- Consigne 1
Dans l'extrait de débat parlementaire, pourquoi M. Dominique Bussereau juge-t-il que le Parlement aurait dû être consulté sur le rachat de VIA GTI par la SNCF ? Répondez en une à trois phrases.
- Consigne 2
Poursuivez l'extrait de débat parlementaire à partir de sa dernière phrase.

- Extrait cité
_____

J'ai certes formulé quelques critiques. Mais votre budget est bon. C'est pourquoi nous le voterons. (Applaudissements sur les bancs du groupe Radical, Citoyen et Vert, du groupe socialiste et du groupe communiste.)

Mme la présidente.

La parole est à M. Dominique Bussereau.

M. Dominique Bussereau.

Monsieur le ministre, vous ne vous étonnerez pas que, comme l'a déjà indiqué Francis Delattre, notre groupe ne vote pas votre budget.

Dans le peu de temps qui m'est imparti, j'évoquerai les problèmes successivement, du transport ferroviaire du transport aérien et du transport routier.

En ce qui concerne le transport ferroviaire, je souhaite vous interroger sur le rachat par la SNCF de l'entreprise VIA GTI. L'assemblée générale du GART - le groupement des autorités responsables des transports - se tenait ce matin et je peux vous dire que cette question suscitait beaucoup d'inquiétudes et de questions chez l'ensemble des élus, toutes tendances politiques confondues.

On comprend très bien que M. Gallois veuille faire de la SNCF un grand groupe s'insérant dans l'ensemble de la chaîne de transport : transport ferroviaire, urbain et péri-urbain. Une critique facile d'ailleurs - mais je ne fais que la mentionner - serait de voir en cela une nationalisation, puisqu'une entreprise publique achète une entreprise privée. Mais j'observe, monsieur le ministre, que ce rachat pose un problème de forme car, s'agissant du transport ferroviaire pour lequel l'Etat est un gros pourvoyeur de fonds, le Parlement aurait pu, et aurait dû, être consulté sur l'agrandissement du périmètre de l'entreprise publique. Je suis étonné, comme beaucoup, d'apprendre ce rachat par la presse.

M. Pierre Lequiller.

Eh oui !

M. Dominique Bussereau.

En plus d'un problème de fond, cela pose également, monsieur le ministre, comme l'ont relevé ce matin de nombreux collègues lors de l'assemblée générale du GART, un problème de concurrence : les entreprises qui avaient l'habitude de discuter, d'un côté, avec VIA GTI et, de l'autre, avec la SNCF je pense en particulier aux projets de tram-train ou de train-tram - se retrouvent maintenant face à un seul et même interlocuteur. Il n'y a donc plus de contrepoids.

Les élus en sont fort gênés.

A cela s'ajoute un problème de monopole. La SNCF se trouvera en effet en position monopolistique dans un certain nombre de cas, ce qui représente un abus de centralisation par rapport au pouvoir des élus locaux.

_____

- Données fournies

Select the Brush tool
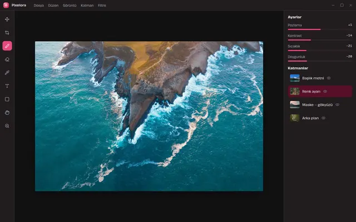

_____

- Réponse 1
Pour M. Dominique Bussereau, l'État est un gros pourvoyeur de fonds du transport ferroviaire. Ce rachat élargit le périmètre de l'entreprise publique, et le Parlement aurait donc dû être consulté à ce sujet.

- Réponse 2
Cela étant dit, on peut aussi se réjouir de cette affaire, car vous n'êtes pas sans savoir, monsieur le ministre, que VIA GTI est un gros opérateur à l'étranger et qu'il exploite en particulier une ligne ferroviaire en Allemagne et plusieurs en Suède. A partir du moment où vous autorisez, comme je le suppose, cette opération en tant qu'autorité de tutelle, cela implique à terme que la SNCF ellemême soit mise en concurrence dans les régions avec d'autres opérateurs car on voit mal comment la SNCF irait porter concurrence à des opérateurs - tels la DB, la Deutsche Bundesbahn, par exemple - dans d'autres pays européens, et se retrouverait dans son propre pays en situation de monopole.

La suite logique, monsieur le ministre, de l'achat de VIA GTI - et j'attends sur ce point votre réponse - est l'ouverture, dans le cadre de la régionalisation, des réseaux ferroviaires régionaux à d'autres opérateurs.

M. Pierre Lequiller.

Il a raison !

M. Dominique Bussereau.

C'est d'ailleurs ce qui est dans l'air du temps et vous le savez bien.

M. Jean-Jacques Filleul, rapporteur pour avis.

Il fait de l'idéologie !

M. Dominique Bussereau.

Les choses se passeront de la sorte dès que vous ne serez plus ministre des transports et peut-être même déjà sous votre ministère, car il en sera ainsi quel que soit le gouvernement.

Deuxième point - non plus d'interrogation, cette fois-ci, mais de désaccord - concernant votre politique en matière ferroviaire : votre opposition à la directive européenne. Je continue à considérer le compromis que vous avez obtenu comme boîteux et incompréhensible.

M. le ministre de l'équipement, des transports et du logement.

Mais...

M. Dominique Bussereau.

Je ne suis pas sur ce point d'accord avec M. Bouvard, monsieur le ministre. Cela peut arriver...

M. Michel Bouvard.

L'opposition, elle aussi, est plurielle !

M. Dominique Bussereau.

Je vais vous donner lecture M. Filleul me le pardonnera, il l'a déjà entendue l'autre jour au Sénat - d'une phrase-édifiante - du compromis que vous avez signé, sur laquelle j'aimerais quelques explications de texte. « Les redevances de base » - est-il écrit - « seront fixées au niveau des coûts liés directement au fonctionnement des services ferroviaires avec la possibilité de majorations supplémentaires en fonction d'options transparentes et non discriminatoires, tout en garantissant une compétitivité optimale. » La représentation nationale

souhaiterait, monsieur le ministre, avoir quelques explications, sur le sens de cette phrase.

Les technocrates européens qui ont « pondu » ce texte ne l'ont certainement fait ni pour les cheminots, ni pour les citoyens français.

M. Jean-Claude Lefort.

C'est parce que vous ne voulez pas comprendre ! (Sourires.)

M. Jean-Louis Idiart, rapporteur spécial.

Ça dépend comment on le dit ! (Sourires.)

M. le ministre de l'équipement, des transports et du logement.

Mettez les virgules où il faut, monsieur le député ! (Sourires.)

M. Dominique Bussereau.

Cela rejoint ce que disait

M. le Premier ministre hier sur les fautes de grammaire.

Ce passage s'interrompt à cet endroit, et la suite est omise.